== OBJECTIVE ==
Reproduce word for word the part of the passage on Your Hendrix Odyssey's international travel between "From Belize to" and "and global communities.", inclusive.

With funding from Your Hendrix Odyssey, students
have traveled to nearly 50 foreign countries across nearly every continent, completing
engaged learning experiences across all categories of the Odyssey Program.
From Belize to Bosnia, China to Chile, Ghana to Greenland,
Malawi to Mexico, The Netherlands to New Zealand, Peru to Portugal, Romania to Rwanda,
Singapore to Slovenia, Tanzania to Turkey.
The impact of these international Odysseys is an institution
whose alumni have engaged with the world before they enter it as college graduates
and professionals. The support of Your Hendrix Odyssey doesn’t simply take
students to countries all over the world. It ensures that students bring what they
learn back to campus and connect those experiences to the classroom, share their
encounters with peers and place their newfound knowledge in new contexts, creating
effective and entrepreneurial solutions to new challenges that impact their campus
and their local and global communities.
How has Your Hendrix Odyssey internationalized
the Hendrix campus?

Extracted records:
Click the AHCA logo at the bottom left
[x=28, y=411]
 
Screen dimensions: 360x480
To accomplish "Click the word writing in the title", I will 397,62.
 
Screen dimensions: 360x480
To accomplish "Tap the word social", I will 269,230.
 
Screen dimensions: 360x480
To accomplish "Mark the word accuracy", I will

== WRITTEN SOLUTION ==
From Belize to Bosnia, China to Chile, Ghana to Greenland,
Malawi to Mexico, The Netherlands to New Zealand, Peru to Portugal, Romania to Rwanda,
Singapore to Slovenia, Tanzania to Turkey.
The impact of these international Odysseys is an institution
whose alumni have engaged with the world before they enter it as college graduates
and professionals. The support of Your Hendrix Odyssey doesn’t simply take
students to countries all over the world. It ensures that students bring what they
learn back to campus and connect those experiences to the classroom, share their
encounters with peers and place their newfound knowledge in new contexts, creating
effective and entrepreneurial solutions to new challenges that impact their campus
and their local and global communities.